Not a better C, but intermediate D has small footprint for me too.
7.5kb totext.exe (encodes stdin to base64 and writes to stdout) - wrote it to put images in xml for opensearch descriptions.
12.5kb retab.exe (retabifies source code with various features)
5.5kb keepower.exe (manages screen saver and power settings because of obnoxious domain policy)
14.5kb fsum.exe (computes various hash sums of a file)

Additional features: string switch, array cast. Also how assert failure works in C? Mine shows a nice formatted message.
August 23, 2017
On Wednesday, 23 August 2017 at 14:01:30 UTC, jmh530 wrote:
>
> Great piece.
>
> It might be useful to beef up the documentation on some of the things that betterC changes. For instance, here
> http://dlang.org/dmd-windows.html#switch-betterC
> links to TypeInfo, which has like one line of explanation of what it's for, and ModuleInfo isn't linked to at all (and I'm still a little unclear on what that does).


Am I correct that betterC requires main to be extern(C) and must act like a C main (i.e. no void return)?

Is that something that can be changed in the future? For instance, the simplest change would be if the compiler knows that its betterC, then it can insert extern(C) to main. A second adjustment could potentially to re-write D's void main's to int and add in a return. The first seems like a good idea superficially, but I'm not 100% on the second.
August 23, 2017
On 8/23/17 11:56 AM, Walter Bright wrote:
> On 8/23/2017 7:10 AM, Steven Schveighoffer wrote:
>> Nope.
> 
> A ModuleInfo is generated, as well as FMB/FM/FME sections. Those sections may not work with the C runtime.

My point was simply that your small example doesn't cause any runtime or link time errors. You need something more complicated to require betterC.

Not sure if ModuleInfo is generated.
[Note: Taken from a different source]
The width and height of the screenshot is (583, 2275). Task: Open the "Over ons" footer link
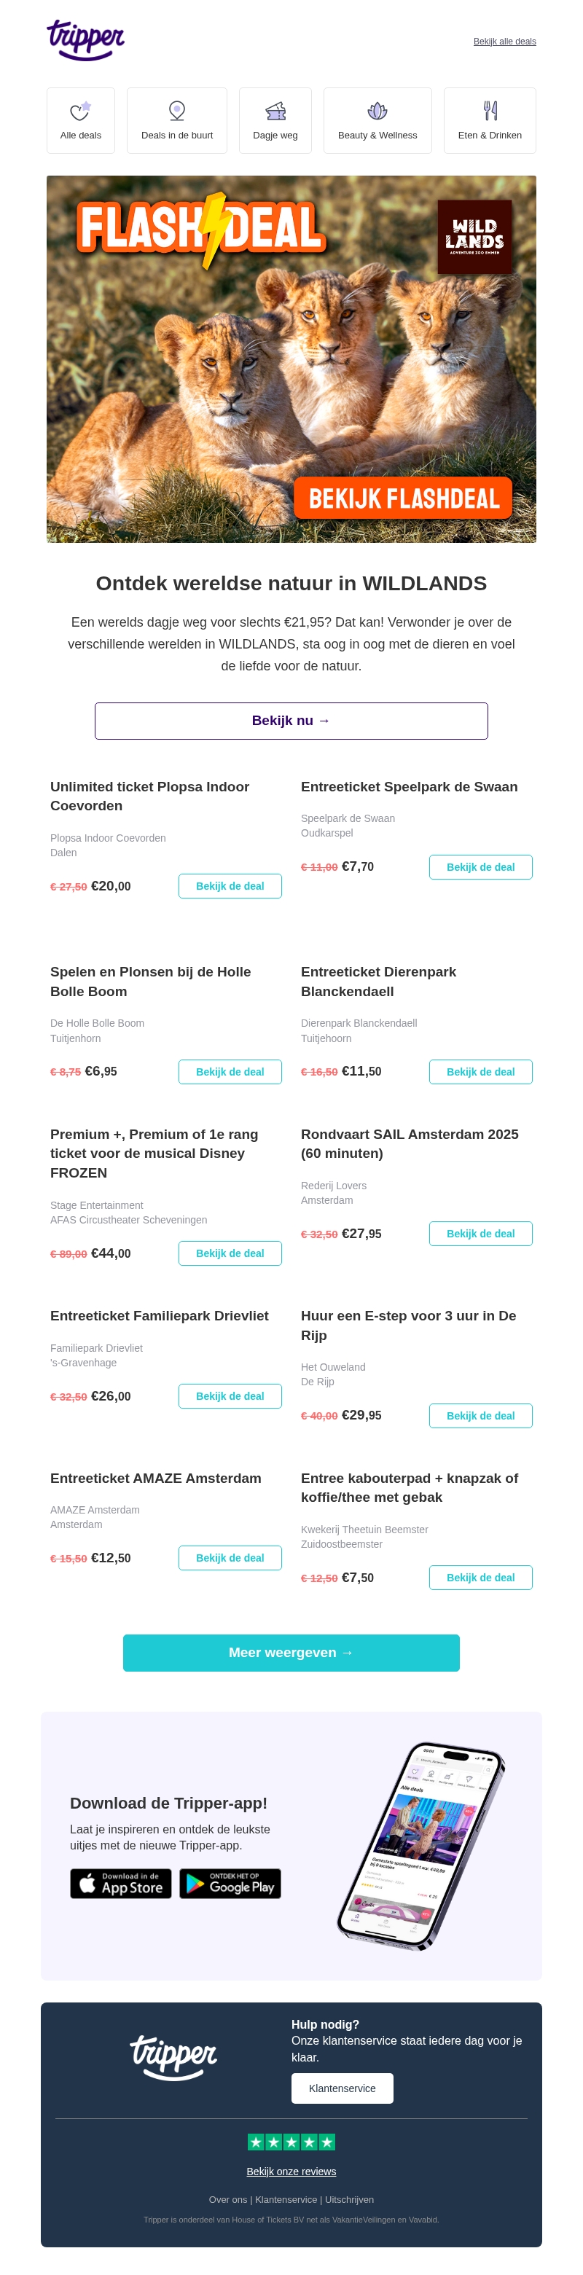pos(228,2200)
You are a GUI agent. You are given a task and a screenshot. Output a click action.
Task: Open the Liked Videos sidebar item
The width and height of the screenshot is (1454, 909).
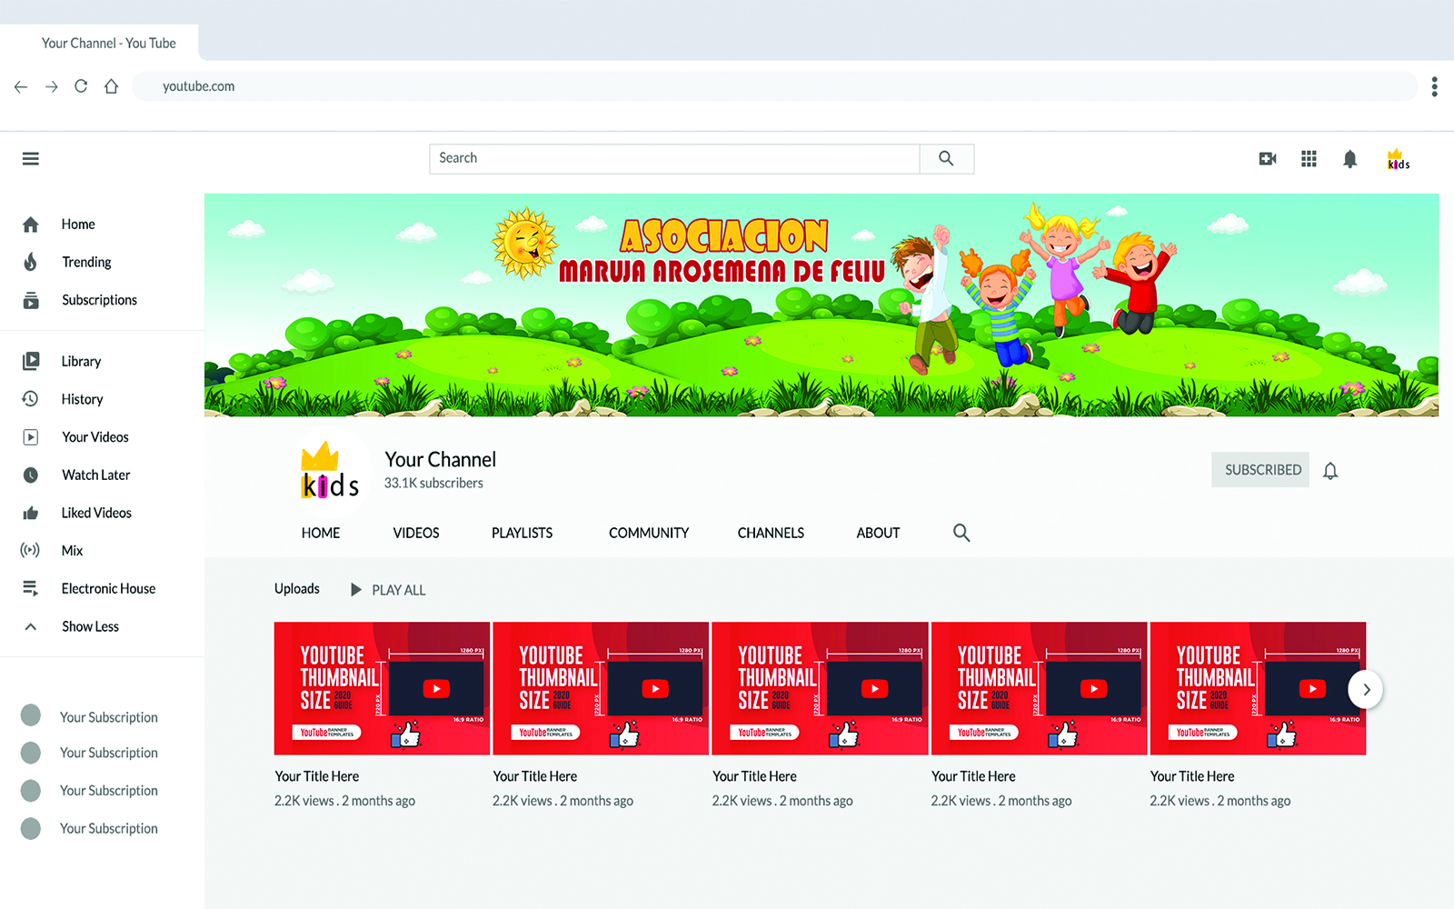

IIRC, Martin made it so it's not if no usage of the ModuleInfo is apparent.

Yes, adding a struct causes link errors, but not because of ModuleInfo, it's because of the expected TypeInfo.

-Steve
August 23, 2017
On 8/23/17 11:52 AM, Walter Bright wrote:
> On 8/23/2017 7:24 AM, Steven Schveighoffer wrote:
>> Looks like there are some outstanding requests to be fulfilled before it's pulled.
> 
> I don't agree that the requests improve matters.

You may want to mention that in the PR. Right now it just looks like you haven't seen or responded to the requests.

-Steve
August 23, 2017
On 8/23/2017 10:26 AM, jmh530 wrote:
> Am I correct that betterC requires main to be extern(C) and must act like a C main (i.e. no void return)?

Yes.

> Is that something that can be changed in the future?

Yes, but I don't see a need for it.
August 23, 2017
On 8/23/2017 10:17 AM, Kagamin wrote:
> Also how assert failure works in C?

It calls the C assert failure function.

August 23, 2017
On 8/23/17 11:59 AM, Walter Bright wrote:
> On 8/23/2017 7:37 AM, Steven Schveighoffer wrote:
>> How do dynamic closures work without the GC?
> 
> They don't allocate the closure on the GC heap. (Or do I have static/dynamic closures backwards?)

I thought "closure" means allocating the stack onto the heap so you can return the delegate with its context intact.

From https://en.wikipedia.org/wiki/Closure_(computer_programming) :

"A language implementation cannot easily support full closures if its run-time memory model allocates all automatic variables on a linear stack. In such languages, a function's automatic local variables are deallocated when the function returns. However, a closure requires that the free variables it references survive the enclosing function's execution. Therefore, those variables must be allocated so that they persist until no longer needed, typically via heap allocation, rather than on the stack, and their lifetime must be managed so they survive until all closures referencing them have are no longer in use."